In IEEE 754, this 16-bit binary format is formally called binary16. Because it is half the size of single-precision floating point, it is also simply called half, i.e. half precision. This data type is suitable only for numbers that do not require high precision; it is not suitable for computation.
Next we discuss the special floating-point precisions extended in LLM quantization.
Special floating-point formats
The following table summarizes common floating-point precisions.

The corresponding bit-field diagrams are as follows:

Let us go through them one by one.
TF32 (Tensor Float 32) is a special numeric type designed by NVIDIA for machine learning. It was intended to replace FP32 and was first supported on the A100 GPU.
Its structure consists of 1 sign bit, 8 exponent bits (aligned with FP32 exponent bits), and 10 fraction bits (aligned with FP16 fraction bits), for an actual width of 19 bits.

This design strikes a balance between performance, numeric range, and precision: it retains a range close to FP32 (thanks to the 8 exponent bits) while reducing computation and storage cost by shrinking the fraction field, and its precision is sufficient for most machine-learning workloads, making it well suited to improve efficiency in training and inference.
BF16 (Brain Float 16) is a floating-point format designed by Google Brain specifically for machine learning. Its structure consists of 1 sign bit, 8 exponent bits, and 7 fraction bits.

Relation to FP32: the exponent field is the same as FP32 (8 bits), so its range matches FP32 and conversion between the two is convenient; however, it has only 7 fraction bits (FP32 has 23), so its precision is much lower than FP32.
Relation to FP16: it has fewer fraction bits than FP16 (FP16 has 10), so its precision is lower than FP16; but it has more exponent bits than FP16 (FP16 has 5), so its range is larger than FP16.
On the hardware side, BF16 is supported only on NVIDIA’s Ampere architecture and later GPUs, making it suitable for machine-learning workloads that balance storage/computation cost and model quality.
FP8-E4M3 and FP8-E5M2 are two 8-bit floating-point data types designed to accelerate deep-learning inference, jointly developed by NVIDIA, ARM, and Intel.

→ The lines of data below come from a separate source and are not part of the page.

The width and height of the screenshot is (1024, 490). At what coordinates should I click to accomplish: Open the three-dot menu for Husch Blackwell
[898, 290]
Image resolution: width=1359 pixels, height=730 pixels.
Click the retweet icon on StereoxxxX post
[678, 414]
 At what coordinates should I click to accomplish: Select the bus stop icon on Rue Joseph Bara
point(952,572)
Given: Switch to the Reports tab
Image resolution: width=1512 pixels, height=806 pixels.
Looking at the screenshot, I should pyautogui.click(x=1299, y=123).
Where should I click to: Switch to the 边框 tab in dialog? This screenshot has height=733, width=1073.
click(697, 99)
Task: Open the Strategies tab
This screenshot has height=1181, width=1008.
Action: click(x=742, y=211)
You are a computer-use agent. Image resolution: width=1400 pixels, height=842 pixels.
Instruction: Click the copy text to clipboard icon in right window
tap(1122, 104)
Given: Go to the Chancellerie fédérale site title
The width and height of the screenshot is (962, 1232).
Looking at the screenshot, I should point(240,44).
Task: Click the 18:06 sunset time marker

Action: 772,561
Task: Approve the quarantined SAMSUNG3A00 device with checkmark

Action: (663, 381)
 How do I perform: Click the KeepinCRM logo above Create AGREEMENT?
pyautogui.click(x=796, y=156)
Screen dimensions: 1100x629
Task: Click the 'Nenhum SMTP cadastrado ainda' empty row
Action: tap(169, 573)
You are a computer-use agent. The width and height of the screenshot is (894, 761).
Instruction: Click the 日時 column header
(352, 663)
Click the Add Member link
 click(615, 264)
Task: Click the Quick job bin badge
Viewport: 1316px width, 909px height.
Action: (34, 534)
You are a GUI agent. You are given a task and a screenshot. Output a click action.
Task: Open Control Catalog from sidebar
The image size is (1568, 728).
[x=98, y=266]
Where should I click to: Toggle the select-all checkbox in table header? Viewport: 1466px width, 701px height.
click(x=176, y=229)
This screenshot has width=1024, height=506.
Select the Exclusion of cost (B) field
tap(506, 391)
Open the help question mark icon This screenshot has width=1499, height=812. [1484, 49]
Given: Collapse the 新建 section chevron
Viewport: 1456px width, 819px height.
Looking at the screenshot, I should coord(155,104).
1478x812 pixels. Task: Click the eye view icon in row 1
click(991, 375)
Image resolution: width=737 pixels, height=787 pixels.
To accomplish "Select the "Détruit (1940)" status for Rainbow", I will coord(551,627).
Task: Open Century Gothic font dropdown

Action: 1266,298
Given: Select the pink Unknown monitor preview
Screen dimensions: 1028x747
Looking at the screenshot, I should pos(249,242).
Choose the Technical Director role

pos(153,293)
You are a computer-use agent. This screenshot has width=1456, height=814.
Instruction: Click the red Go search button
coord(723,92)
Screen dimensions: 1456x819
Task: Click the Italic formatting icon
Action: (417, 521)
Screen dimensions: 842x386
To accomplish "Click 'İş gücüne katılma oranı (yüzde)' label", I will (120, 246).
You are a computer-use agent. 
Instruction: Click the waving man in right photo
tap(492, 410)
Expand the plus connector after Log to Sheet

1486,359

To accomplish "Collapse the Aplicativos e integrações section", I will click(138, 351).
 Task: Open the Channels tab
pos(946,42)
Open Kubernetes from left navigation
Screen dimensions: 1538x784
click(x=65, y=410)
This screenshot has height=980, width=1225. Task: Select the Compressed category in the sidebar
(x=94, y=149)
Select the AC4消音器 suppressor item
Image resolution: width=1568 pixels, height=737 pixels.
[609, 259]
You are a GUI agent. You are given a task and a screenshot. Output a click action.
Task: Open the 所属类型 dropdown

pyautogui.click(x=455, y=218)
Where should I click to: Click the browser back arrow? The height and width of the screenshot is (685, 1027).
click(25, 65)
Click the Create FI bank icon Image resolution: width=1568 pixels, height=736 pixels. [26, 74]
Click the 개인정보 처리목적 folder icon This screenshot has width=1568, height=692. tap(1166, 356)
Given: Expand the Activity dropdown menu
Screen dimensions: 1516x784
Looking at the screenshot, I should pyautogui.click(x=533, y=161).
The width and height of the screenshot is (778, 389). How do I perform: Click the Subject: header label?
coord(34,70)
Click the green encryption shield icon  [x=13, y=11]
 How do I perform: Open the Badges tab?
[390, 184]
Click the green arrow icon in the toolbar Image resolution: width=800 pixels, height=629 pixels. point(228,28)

FP8-E4M3: contains 1 sign bit, 4 exponent bits, and 3 mantissa bits. The maximum storable value is approximately ±448, along with NaN, and it offers relatively high precision.
FP8-E4M3 is typically suitable for the forward pass of neural networks. In the forward pass, activations and weights need higher precision to ensure accurate results, and FP8-E4M3 can satisfy this requirement well.
FP8-E5M2: contains 1 sign bit, 5 exponent bits, and 2 mantissa bits. The maximum storable value is approximately ±57344, and it also supports ±inf and NaN. With more exponent bits, it has a larger dynamic range, but because it has fewer mantissa bits, its precision is relatively lower.
FP8-E5M2 is more suitable for the backward pass of neural networks. In backpropagation, gradients are less sensitive to precision, but they require a larger dynamic range, and the characteristics of FP8-E5M2 make it a better fit.
Compared with FP32 and FP16, FP8 data types use less storage, which improves model throughput and reduces latency. For compute-intensive operations such as matrix multiplication and convolution, FP8 can process more data with the same hardware resources, thereby improving computational efficiency.
Finally, let us talk about FP4.
FP4 has two variants, NVFP4 and MXFP4. Both are 4-bit floating-point (FP4) formats. Their core commonality is that both use the E2M1 data type, consisting of 1 sign bit, 2 exponent bits, and 1 mantissa bit, for a total width of 4 bits. They are suitable for low-precision computation scenarios to save memory and improve efficiency.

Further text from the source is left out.